Mr. Ford’s candor in admitting to make untold fortunes off of the backs of gun owners every year is refreshing, if not humorous in the NRA News interview.  However, at one point he justifies such “honesty” as an effort to be transparent and have a real discussion about gun control issues.  Cam Edwards calls him out on the fact that the lobbying website GTH created to promote the mandates, AmmunitionAccountability.org, has no link or public connection to the company’s for-profit site, AmmoCoding.com.  Rather than addressing the point, Mr.

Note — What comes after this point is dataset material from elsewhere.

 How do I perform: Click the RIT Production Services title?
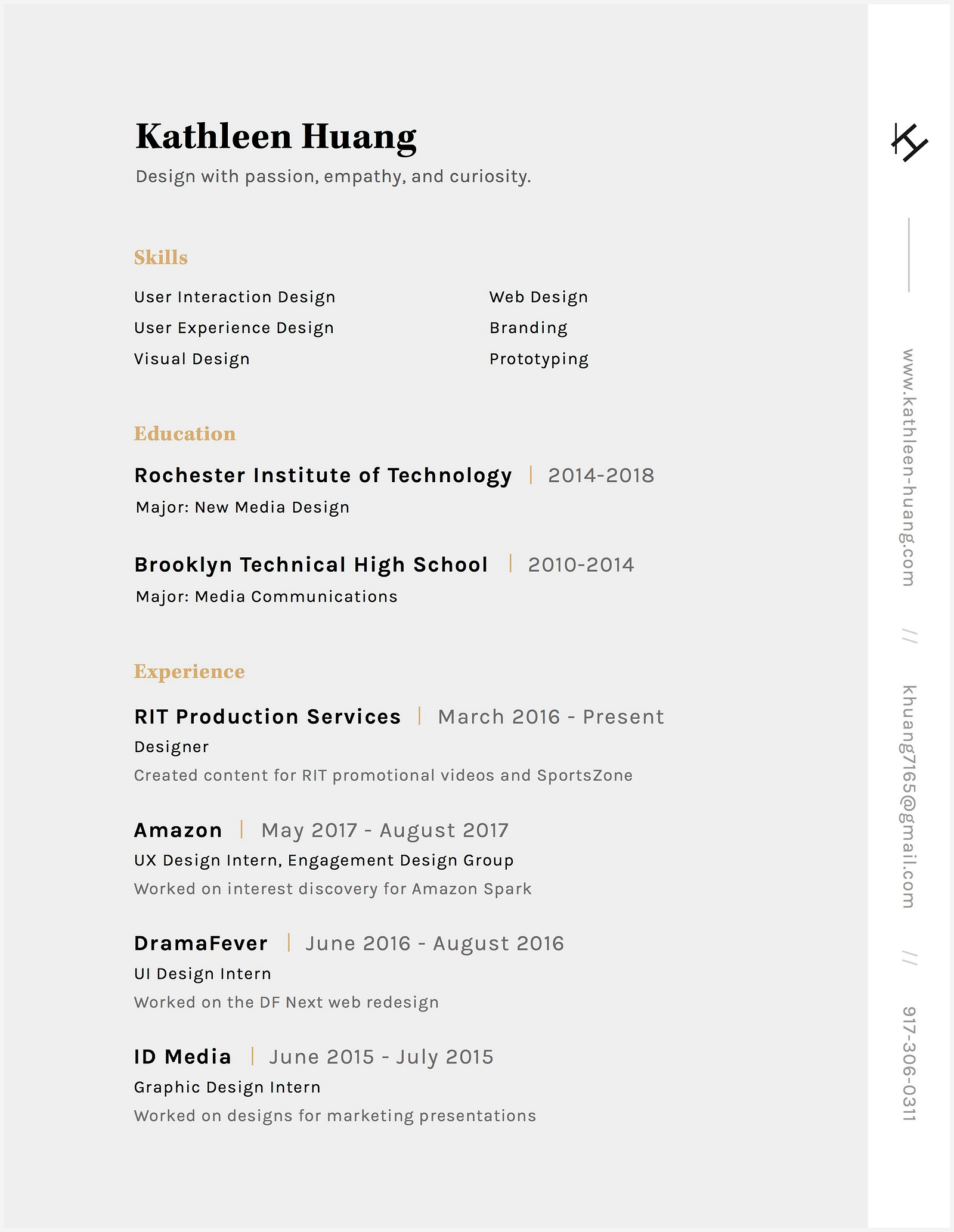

Ford tries to pick an argument over links with Cam during the questioning.  But, as Pennsylvania gun blogger Sebastian points out, the lack of transparency in the operation is a much bigger problem:

And to think, Russell Ford said on Cam’s show he wants this whole thing to be as transparent as possible.  Transparent as in we hire a lobbying firm to anonymously set up a web site to push for model legislation, and to lobby key legislators that have been quietly bought off, in order to be able to skim off the top of every one of the eight billion rounds of ammunition produced each year.  You have to admit, that’s quite an ingenious scam, that would make even the most talented con artist jealous.

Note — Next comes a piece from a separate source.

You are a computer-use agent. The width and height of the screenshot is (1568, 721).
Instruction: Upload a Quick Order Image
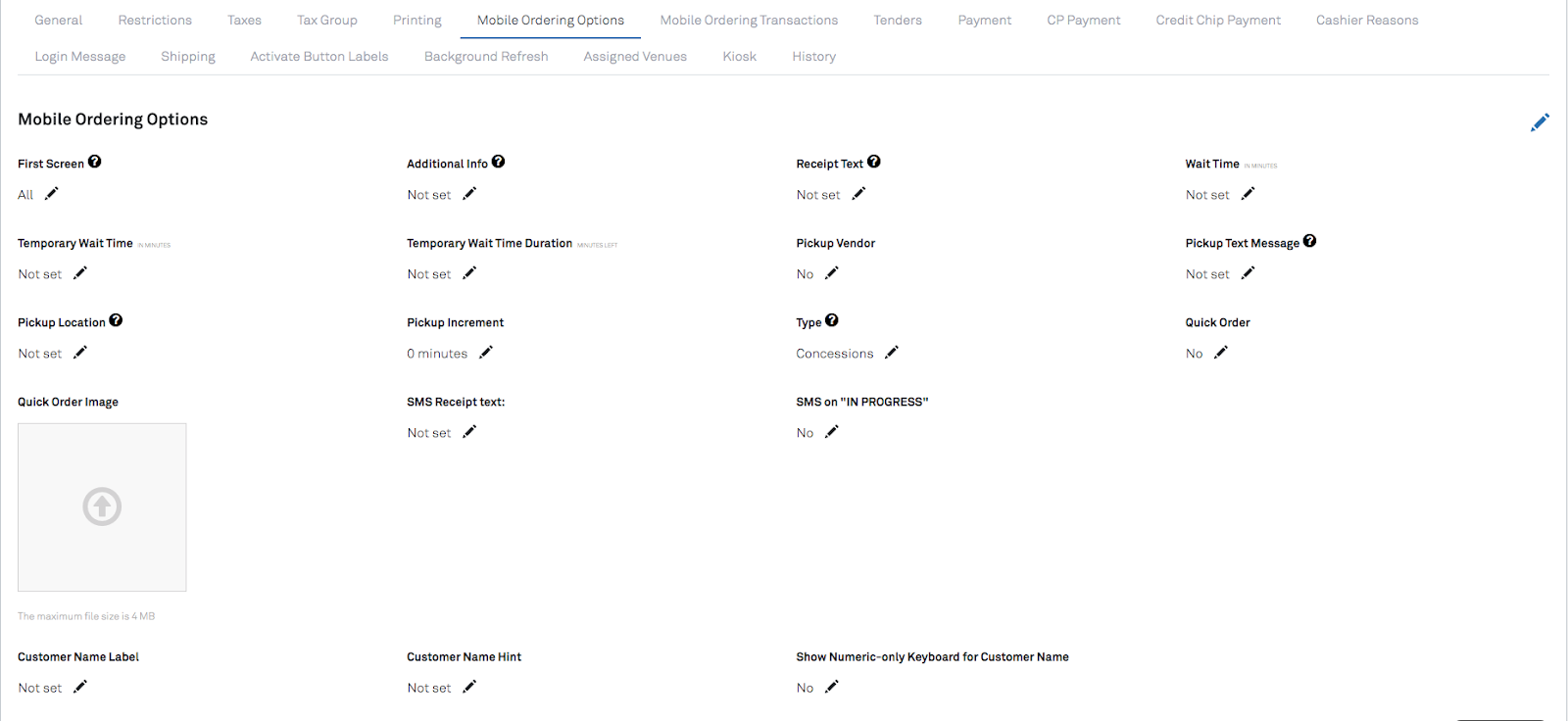pyautogui.click(x=102, y=506)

There is certainly nothing illegal about the actions, but it is hardly a model of transparency.

Though Asplen’s group tried to make the argument that ammunition registries would be an important tool to law enforcement, a hearing in California cleared up that misconception very quickly.  The Law Enforcement Alliance of America, California Police Chiefs’ Association, California Peace Officers’ Association, Association of Los Angeles Deputy Sheriffs and Los Angeles Police Protective League all urged lawmakers to vote it down.  In Hawaii, the Attorney General called the system “unduly burdensome” and unworkable.

In fact, according to Mr. Ford, the only support that Chris Asplen’s company could find for the laws came from gun control groups such as the Brady Campaign and their Million Mom March division.

As a leader at GTH, it is fair to ask whether Mr. Asplen continues to support his client’s goals, especially in light of the public confessions that the technology is unproven, unworkable, and even detrimental to law enforcement.  Asplen does not mention whether he does value our Second Amendment rights in any campaign materials I can find online.  However, given that he has the power to use the position of District Attorney to call for more gun control – including registries his company has been pushing in Harrisburg – it is important that gun owners remember to get out and vote for their rights on Election Day.

NRA does not typically endorse in local races, so it is unlikely we will see a firm grade issued for either candidate in the Bucks County District Attorney’s race.  And, should Mr. Asplen like to clarify his support for gun owner registries, ammunition encoding, and bans on reloading for competitive shooters, we would be happy to pass any comments along.

In addition, we don’t have solid information on GOP candidate Dave Heckler’s position on the Second Amendment rights of Bucks County gun owners.  In one interview, he made a pledge to “target gun crime,” but does not appear to have elaborated on whether that would include calls for more gun control.  Again, statements are welcome by either candidate.

In the meantime, Bucks County gun owners, hunters, and sport shooters should prepare to turn out in large numbers on Election Day – November 3, 2009.  As an off-year election, turnout will be substantially lower than the record crowds in 2008.  We can make a difference and make clear that even when running for local offices, we will keep an eye out for any attacks on our rights.